### Source extract
-=-=-

Prolific versus Non-Prolific

Some writers are very prolific, and some writers are very good, and these two groups are not the same. Oh sure, there is some overlap—those writers who are both very good and very prolific: Charles Dickens, Anthony Trollope, Stephen King, for example—but in writing, as in most things, quantity does not necessarily equal quality. There are other writers who are/were very good but not very prolific. John Kennedy Toole, whose A Confederacy of Dunces is one of my favorite books, is a good example. His only other known book was The Neon Bible, written when he was just 16. It’s a remarkable book for a 16-year old author, but that is its only claim to fame. The other famous example of a good-but-hardly-prolific author is Harper Lee. Like Toole, she won a Pulitzer, and like Toole, she is known for just one book: the brilliant To Kill a Mockingbird. Her only other book, Go Set a Watchman is basically a first draft of Mockingbird. As such, it is interesting to read, but only as an historical oddity. It’s not very good.

As a songwriter, I have not written anything of note (See what I did there? Songwriter – “note?” Clever, huh?) in years, but during my prolific period, I was…well…prolific. I wrote a TON of songs, and most of them have one thing in common: They are very, very bad. There are a few that I’m proud of, and a few that I enjoy on a personal level for various reasons, but you won’t be hearing any of them on the radio any time soon. (Actually, does anyone hear anything other than angry right-wing chatter on the radio these days?)

-=-=-

### Stored records
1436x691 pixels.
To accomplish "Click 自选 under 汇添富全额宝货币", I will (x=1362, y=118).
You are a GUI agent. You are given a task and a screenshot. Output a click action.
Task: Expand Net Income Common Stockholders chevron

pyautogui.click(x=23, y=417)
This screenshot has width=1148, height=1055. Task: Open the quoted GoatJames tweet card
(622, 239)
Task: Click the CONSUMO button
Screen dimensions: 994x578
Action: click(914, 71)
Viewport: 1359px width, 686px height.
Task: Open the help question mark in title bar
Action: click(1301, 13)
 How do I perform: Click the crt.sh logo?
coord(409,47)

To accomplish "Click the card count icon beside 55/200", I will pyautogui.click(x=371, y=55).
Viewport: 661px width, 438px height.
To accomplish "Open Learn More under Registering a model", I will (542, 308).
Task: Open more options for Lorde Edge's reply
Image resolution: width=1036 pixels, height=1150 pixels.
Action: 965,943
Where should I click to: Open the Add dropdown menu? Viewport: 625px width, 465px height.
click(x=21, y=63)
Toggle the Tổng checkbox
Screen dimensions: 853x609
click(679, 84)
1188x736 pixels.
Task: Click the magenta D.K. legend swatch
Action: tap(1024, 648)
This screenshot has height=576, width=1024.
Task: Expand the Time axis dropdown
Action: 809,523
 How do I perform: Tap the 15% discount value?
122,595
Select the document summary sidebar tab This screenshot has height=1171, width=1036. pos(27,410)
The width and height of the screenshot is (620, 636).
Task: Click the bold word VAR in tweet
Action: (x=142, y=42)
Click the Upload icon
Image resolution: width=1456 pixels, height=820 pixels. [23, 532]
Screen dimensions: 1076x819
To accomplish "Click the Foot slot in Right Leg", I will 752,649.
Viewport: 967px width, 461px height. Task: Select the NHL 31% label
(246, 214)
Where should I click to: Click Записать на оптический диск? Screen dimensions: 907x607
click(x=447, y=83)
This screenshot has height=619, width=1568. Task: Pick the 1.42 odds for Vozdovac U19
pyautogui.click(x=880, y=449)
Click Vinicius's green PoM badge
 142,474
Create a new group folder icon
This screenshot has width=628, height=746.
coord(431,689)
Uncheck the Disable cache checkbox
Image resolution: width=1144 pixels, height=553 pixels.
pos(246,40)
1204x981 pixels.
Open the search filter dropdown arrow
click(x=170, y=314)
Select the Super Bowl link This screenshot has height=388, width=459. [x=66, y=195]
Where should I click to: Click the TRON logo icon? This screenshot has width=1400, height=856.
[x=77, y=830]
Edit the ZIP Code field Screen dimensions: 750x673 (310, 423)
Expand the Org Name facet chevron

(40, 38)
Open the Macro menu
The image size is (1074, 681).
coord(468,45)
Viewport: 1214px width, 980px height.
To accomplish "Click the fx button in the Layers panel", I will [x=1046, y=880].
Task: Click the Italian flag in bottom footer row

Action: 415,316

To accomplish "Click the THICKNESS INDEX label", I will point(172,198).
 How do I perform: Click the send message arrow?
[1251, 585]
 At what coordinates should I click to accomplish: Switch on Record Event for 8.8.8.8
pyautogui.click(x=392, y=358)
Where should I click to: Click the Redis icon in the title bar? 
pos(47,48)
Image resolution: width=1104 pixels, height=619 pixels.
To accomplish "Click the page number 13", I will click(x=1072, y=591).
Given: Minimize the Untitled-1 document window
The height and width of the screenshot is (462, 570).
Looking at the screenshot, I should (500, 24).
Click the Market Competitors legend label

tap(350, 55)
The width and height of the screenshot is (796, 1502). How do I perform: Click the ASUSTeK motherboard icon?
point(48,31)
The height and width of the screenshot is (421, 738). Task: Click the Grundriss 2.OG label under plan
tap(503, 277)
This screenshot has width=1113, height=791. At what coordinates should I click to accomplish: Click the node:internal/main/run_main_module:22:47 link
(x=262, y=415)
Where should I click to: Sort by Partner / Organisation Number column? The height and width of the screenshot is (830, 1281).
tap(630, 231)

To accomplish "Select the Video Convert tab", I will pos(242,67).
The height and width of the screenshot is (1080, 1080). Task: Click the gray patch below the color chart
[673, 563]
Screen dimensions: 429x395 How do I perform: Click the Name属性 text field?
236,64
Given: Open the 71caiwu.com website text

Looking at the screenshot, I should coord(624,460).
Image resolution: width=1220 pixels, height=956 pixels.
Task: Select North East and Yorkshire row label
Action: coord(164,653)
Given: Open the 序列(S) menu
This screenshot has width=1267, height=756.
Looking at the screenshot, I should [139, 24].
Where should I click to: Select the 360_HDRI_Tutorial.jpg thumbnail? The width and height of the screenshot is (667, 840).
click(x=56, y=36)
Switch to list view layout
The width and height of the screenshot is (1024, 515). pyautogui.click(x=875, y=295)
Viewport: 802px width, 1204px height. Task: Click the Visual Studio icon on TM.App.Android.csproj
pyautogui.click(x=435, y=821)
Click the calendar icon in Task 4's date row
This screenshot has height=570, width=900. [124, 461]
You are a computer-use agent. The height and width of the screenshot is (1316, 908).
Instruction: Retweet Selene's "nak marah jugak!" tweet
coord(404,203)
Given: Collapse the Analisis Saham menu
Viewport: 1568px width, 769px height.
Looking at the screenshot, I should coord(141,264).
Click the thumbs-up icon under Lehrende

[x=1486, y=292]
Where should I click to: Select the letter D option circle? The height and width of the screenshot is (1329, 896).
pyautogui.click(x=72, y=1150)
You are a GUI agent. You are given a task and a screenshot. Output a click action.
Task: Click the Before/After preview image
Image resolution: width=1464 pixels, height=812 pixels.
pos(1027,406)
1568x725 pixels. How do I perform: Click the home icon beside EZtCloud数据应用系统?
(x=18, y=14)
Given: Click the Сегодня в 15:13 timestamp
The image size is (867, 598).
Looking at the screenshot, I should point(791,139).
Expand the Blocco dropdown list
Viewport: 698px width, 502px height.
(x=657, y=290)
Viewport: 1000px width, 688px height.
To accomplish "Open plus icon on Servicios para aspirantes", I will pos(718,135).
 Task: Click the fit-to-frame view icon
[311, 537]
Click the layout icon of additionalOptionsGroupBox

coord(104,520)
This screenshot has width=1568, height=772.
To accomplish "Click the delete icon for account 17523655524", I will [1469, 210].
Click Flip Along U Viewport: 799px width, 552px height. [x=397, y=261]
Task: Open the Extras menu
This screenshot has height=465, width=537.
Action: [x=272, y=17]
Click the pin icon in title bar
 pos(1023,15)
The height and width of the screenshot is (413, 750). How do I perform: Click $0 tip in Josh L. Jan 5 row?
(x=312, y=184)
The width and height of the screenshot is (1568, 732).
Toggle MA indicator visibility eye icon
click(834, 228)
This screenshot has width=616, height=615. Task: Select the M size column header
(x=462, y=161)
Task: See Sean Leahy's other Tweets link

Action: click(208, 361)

-=-=-

### Exercise prompt
Answer these questions about the essay on prolific and non-prolific writers, one per line.
1. Which book did John Kennedy Toole write at age 16?
2. Besides To Kill a Mockingbird, what other book by Harper Lee is named?
3. What does the author say most of the songs from the prolific period have in common?
Nothing in the stored records is needed for this work.

### Response box
1. The Neon Bible
2. Go Set a Watchman
3. They are very, very bad.